DOCUMENT SECTION:
If there is one thing that last week’s Medicaid debacle between Appalachian Regional Healthcare and a managed care company illustrates, it’s that when it comes to health care, there are no easy answers. But it also showed an unwillingness on the behalf of some officials to admit that there exists a problem with managed care, and then address it.
In 2011 Kentucky was faced with a hole in the Medicaid budget. Gov. Steve Beshear opted to plug that hole by moving money from the 2012 budget forward to 2011, and then achieve savings in 2012 with a managed care model that he claimed would balance the budget this year.
Managed care, Beshear told a crowd at the Perry County airport in March 2011, “will generate enough savings in the second year to more than overcome the money that we’ll be moving from the second year to the first year. So we can solve this problem by using Medicaid money to balance the Medicaid budget.”
Fast forward to May 2012, and one managed care company, Coventry Cares, has threatened to drop its contract with Eastern Kentucky’s largest health care provider in ARH because in part, Coventry Claims, covering Medicaid patients in Eastern Kentucky is too expensive.

ENTRIES SUPPLIED:

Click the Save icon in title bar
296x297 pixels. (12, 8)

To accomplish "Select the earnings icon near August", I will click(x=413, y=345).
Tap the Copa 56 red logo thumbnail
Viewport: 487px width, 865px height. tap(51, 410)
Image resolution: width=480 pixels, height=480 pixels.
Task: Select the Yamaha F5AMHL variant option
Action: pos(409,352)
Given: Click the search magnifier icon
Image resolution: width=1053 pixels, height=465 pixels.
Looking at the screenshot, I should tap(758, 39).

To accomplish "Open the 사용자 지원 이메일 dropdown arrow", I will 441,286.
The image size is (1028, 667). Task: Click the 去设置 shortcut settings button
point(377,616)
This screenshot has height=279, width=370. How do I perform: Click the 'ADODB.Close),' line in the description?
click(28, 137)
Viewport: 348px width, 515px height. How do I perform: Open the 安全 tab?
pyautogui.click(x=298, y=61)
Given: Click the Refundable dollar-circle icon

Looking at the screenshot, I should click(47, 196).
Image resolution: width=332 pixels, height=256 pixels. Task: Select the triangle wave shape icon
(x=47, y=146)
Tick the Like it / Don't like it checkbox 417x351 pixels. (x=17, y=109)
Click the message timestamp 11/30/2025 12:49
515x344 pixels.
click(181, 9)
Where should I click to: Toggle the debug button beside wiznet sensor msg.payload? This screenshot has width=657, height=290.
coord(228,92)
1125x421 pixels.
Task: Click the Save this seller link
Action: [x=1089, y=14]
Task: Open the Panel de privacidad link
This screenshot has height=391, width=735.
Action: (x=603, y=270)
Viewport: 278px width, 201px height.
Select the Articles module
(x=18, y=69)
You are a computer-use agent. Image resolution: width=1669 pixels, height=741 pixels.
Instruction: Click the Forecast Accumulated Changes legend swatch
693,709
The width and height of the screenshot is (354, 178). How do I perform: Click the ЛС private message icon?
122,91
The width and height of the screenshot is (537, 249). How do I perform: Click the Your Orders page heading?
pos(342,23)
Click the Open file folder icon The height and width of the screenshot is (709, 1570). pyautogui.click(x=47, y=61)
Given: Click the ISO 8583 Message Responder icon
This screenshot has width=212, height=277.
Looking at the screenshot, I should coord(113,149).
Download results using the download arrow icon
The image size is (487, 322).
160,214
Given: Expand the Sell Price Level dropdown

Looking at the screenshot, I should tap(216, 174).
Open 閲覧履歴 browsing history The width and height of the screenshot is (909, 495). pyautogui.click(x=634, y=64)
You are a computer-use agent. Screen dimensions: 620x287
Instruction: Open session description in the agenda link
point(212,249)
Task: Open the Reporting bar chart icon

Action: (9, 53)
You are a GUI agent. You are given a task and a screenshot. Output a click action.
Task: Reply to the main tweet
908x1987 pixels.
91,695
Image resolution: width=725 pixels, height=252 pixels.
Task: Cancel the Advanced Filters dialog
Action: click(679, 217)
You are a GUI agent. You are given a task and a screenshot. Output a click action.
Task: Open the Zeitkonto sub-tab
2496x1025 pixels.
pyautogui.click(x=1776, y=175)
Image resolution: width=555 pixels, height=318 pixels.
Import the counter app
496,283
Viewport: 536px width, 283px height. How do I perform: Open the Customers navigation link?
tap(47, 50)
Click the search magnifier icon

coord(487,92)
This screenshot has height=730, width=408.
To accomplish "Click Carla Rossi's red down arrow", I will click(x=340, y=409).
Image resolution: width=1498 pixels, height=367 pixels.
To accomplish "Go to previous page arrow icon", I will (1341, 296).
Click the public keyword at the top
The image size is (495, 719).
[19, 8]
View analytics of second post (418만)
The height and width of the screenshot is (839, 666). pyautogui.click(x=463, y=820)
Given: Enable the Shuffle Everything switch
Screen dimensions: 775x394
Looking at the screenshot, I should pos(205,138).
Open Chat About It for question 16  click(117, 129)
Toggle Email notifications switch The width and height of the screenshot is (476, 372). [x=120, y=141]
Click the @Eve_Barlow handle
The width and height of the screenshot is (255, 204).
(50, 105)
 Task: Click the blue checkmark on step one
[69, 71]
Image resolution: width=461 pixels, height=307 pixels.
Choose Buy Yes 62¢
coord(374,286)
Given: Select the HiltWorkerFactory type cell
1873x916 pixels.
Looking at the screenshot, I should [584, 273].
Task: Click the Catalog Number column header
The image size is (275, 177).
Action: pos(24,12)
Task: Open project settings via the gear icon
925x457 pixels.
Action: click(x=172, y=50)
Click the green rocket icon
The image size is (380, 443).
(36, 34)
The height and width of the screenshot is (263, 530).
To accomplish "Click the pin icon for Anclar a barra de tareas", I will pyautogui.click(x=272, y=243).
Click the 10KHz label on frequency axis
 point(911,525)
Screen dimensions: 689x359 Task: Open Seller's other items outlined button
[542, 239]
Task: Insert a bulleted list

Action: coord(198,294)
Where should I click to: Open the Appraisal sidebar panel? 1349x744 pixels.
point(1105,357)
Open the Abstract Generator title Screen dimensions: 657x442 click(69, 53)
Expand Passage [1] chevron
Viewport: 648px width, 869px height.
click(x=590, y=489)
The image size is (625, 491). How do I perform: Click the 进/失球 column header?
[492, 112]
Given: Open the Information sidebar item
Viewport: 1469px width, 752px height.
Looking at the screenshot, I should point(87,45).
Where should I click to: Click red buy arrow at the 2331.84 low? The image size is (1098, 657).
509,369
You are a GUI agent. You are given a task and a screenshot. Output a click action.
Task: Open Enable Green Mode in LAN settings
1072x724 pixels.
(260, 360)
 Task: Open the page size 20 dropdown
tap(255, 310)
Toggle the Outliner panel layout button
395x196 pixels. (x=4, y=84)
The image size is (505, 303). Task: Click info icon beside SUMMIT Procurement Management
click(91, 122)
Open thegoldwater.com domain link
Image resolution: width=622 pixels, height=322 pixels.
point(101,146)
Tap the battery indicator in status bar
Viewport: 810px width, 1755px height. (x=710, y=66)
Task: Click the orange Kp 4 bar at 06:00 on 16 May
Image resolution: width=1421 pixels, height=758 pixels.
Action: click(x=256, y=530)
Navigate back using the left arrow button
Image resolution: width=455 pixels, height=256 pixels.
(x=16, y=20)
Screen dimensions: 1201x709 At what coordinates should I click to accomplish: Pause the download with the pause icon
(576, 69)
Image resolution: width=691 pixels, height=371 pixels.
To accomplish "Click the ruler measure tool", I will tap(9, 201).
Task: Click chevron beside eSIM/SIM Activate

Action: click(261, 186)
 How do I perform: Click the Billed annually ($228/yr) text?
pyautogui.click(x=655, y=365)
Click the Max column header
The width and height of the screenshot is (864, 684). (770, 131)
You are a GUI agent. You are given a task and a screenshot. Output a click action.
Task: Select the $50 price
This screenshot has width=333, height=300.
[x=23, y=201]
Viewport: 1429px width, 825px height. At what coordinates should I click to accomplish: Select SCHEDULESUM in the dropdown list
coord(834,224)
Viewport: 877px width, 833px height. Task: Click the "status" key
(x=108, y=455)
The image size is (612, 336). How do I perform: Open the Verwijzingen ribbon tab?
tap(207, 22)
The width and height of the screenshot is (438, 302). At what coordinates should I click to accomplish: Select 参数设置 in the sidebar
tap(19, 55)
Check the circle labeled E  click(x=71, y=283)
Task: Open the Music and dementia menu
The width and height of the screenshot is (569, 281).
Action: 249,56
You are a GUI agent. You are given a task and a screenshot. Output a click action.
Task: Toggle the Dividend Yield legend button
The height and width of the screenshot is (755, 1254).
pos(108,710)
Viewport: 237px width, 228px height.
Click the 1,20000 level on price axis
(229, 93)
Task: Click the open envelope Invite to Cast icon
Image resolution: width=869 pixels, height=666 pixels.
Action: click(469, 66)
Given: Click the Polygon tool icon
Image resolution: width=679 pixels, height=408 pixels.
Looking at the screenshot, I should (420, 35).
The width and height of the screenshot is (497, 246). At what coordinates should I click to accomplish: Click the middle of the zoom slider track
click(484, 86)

THINGS TO DO:
**1)** Write out the part of the piece on Kentucky's Medicaid managed care that opens with the words containing "If there is" and closes with "budget this year.".
**2)** Continue the piece on Kentucky's Medicaid managed care after its last sentence.
The entries have no connection to the piece on Kentucky's Medicaid managed care.

ANSWERS FOR THE EXERCISE:
**1)**
If there is one thing that last week’s Medicaid debacle between Appalachian Regional Healthcare and a managed care company illustrates, it’s that when it comes to health care, there are no easy answers. But it also showed an unwillingness on the behalf of some officials to admit that there exists a problem with managed care, and then address it.
In 2011 Kentucky was faced with a hole in the Medicaid budget. Gov. Steve Beshear opted to plug that hole by moving money from the 2012 budget forward to 2011, and then achieve savings in 2012 with a managed care model that he claimed would balance the budget this year.

**2)**
That leads to what we had here last week, which was a panic that several Medicaid patients would lose coverage at ARH and be forced to go elsewhere for care. But dropping the contract would not have solved the problem for either parties. Coventry would still need to cover those patients somewhere, and ARH would still lose business.
Frankly, despite state officials claiming that managed care still works, Gov. Beshear’s plan to save money has backfired for a number of people in Eastern Kentucky who rely on ARH for health care. Though a temporary truce between ARH and Coventry exists, there also exists the possibility that the two companies will not come to an agreement that will keep Coventry’s members in the ARH system. That means those patients, if they want to remain with ARH, would have to sign up for service with another managed care provider. That is a poor option for these folks.
Though we’re not quite ready to write off managed care just yet, because it seems to be working in other states, for Kentucky, when there are agencies like the Perry County Ambulance Authority and the Kentucky River District Health Department that are not getting reimbursed as they should, and ARH which last week stood to lose hundreds of patients, there is a severe need to at the very least make a fix in the system. That starts at the state level.
So far the state, and especially Gov. Beshear, has been oddly absent from that debate.